• **WHAT TO WORK ON**:
Can you retype these lines exactly, starting at the line that contains "768x432 pixels. How" and stopping after the line that contains "Action: click(188, 11)"?

(Stored data)
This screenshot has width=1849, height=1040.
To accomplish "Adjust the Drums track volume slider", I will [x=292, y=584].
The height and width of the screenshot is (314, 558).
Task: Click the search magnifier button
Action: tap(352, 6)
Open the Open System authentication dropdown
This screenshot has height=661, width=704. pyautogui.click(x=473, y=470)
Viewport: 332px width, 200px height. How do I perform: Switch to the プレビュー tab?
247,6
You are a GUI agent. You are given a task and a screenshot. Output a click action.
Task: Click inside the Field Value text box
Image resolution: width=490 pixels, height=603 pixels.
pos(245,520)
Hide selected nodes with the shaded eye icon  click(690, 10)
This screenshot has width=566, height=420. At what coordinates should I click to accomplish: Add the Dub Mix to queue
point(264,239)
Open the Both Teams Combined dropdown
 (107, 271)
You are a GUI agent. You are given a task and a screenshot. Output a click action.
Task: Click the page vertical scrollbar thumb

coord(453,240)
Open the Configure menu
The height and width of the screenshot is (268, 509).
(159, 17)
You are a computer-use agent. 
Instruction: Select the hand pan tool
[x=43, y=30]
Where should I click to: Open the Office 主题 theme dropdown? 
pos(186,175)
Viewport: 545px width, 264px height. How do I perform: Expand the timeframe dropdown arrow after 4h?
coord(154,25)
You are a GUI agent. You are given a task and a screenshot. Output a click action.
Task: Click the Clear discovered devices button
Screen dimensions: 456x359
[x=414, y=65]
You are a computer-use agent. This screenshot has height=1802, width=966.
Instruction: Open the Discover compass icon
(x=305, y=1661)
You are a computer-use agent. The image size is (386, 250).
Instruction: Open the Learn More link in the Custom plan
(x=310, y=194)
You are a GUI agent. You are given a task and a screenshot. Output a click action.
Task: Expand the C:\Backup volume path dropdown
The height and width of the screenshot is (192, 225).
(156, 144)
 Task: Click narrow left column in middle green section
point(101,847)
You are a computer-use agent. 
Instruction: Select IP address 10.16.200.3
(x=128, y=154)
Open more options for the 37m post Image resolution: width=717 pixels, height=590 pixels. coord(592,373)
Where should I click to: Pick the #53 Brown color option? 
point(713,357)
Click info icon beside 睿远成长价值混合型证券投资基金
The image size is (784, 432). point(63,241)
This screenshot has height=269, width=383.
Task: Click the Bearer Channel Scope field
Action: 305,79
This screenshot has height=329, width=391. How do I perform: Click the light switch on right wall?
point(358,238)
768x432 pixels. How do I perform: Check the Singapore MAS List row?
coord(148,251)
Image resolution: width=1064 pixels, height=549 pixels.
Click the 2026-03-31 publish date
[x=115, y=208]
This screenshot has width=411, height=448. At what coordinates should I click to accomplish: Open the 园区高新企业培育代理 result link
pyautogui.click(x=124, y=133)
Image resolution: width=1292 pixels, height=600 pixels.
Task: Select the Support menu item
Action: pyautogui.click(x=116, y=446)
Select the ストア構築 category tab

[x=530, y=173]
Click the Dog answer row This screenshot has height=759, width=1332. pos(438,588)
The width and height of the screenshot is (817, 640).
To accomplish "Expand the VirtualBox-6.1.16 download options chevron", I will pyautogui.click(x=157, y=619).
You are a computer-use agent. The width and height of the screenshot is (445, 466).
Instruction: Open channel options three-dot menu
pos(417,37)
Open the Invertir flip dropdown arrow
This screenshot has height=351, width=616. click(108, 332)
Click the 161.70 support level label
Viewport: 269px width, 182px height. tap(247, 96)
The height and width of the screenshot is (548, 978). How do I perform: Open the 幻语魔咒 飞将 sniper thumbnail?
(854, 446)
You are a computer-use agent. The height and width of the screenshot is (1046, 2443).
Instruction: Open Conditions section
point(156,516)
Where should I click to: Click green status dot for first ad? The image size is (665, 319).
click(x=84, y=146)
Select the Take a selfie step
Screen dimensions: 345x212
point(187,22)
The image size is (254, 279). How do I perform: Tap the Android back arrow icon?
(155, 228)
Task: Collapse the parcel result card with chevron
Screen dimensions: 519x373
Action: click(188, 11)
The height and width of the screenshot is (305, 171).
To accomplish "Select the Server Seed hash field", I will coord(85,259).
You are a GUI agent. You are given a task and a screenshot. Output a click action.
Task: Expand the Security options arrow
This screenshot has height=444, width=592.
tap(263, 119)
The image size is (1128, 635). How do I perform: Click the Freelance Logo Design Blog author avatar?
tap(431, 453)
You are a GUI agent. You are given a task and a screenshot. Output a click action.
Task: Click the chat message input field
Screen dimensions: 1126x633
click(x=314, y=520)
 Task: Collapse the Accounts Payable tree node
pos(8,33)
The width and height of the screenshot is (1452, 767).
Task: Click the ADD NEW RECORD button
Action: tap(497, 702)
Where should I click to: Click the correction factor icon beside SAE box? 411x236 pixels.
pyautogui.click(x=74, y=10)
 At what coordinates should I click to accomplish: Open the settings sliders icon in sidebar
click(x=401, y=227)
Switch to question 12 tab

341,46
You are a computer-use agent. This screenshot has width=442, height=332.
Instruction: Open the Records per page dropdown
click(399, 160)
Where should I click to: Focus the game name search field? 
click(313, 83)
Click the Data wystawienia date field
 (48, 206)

• **TASK RESPONSE**:
768x432 pixels. How do I perform: Check the Singapore MAS List row?
coord(148,251)
Image resolution: width=1064 pixels, height=549 pixels.
Click the 2026-03-31 publish date
[x=115, y=208]
This screenshot has width=411, height=448. At what coordinates should I click to accomplish: Open the 园区高新企业培育代理 result link
pyautogui.click(x=124, y=133)
Image resolution: width=1292 pixels, height=600 pixels.
Task: Select the Support menu item
Action: pyautogui.click(x=116, y=446)
Select the ストア構築 category tab

[x=530, y=173]
Click the Dog answer row This screenshot has height=759, width=1332. pos(438,588)
The width and height of the screenshot is (817, 640).
To accomplish "Expand the VirtualBox-6.1.16 download options chevron", I will pyautogui.click(x=157, y=619).
You are a computer-use agent. The width and height of the screenshot is (445, 466).
Instruction: Open channel options three-dot menu
pos(417,37)
Open the Invertir flip dropdown arrow
This screenshot has height=351, width=616. click(108, 332)
Click the 161.70 support level label
Viewport: 269px width, 182px height. tap(247, 96)
The height and width of the screenshot is (548, 978). How do I perform: Open the 幻语魔咒 飞将 sniper thumbnail?
(854, 446)
You are a computer-use agent. The height and width of the screenshot is (1046, 2443).
Instruction: Open Conditions section
point(156,516)
Where should I click to: Click green status dot for first ad? The image size is (665, 319).
click(x=84, y=146)
Select the Take a selfie step
Screen dimensions: 345x212
point(187,22)
The image size is (254, 279). How do I perform: Tap the Android back arrow icon?
(155, 228)
Task: Collapse the parcel result card with chevron
Screen dimensions: 519x373
Action: click(188, 11)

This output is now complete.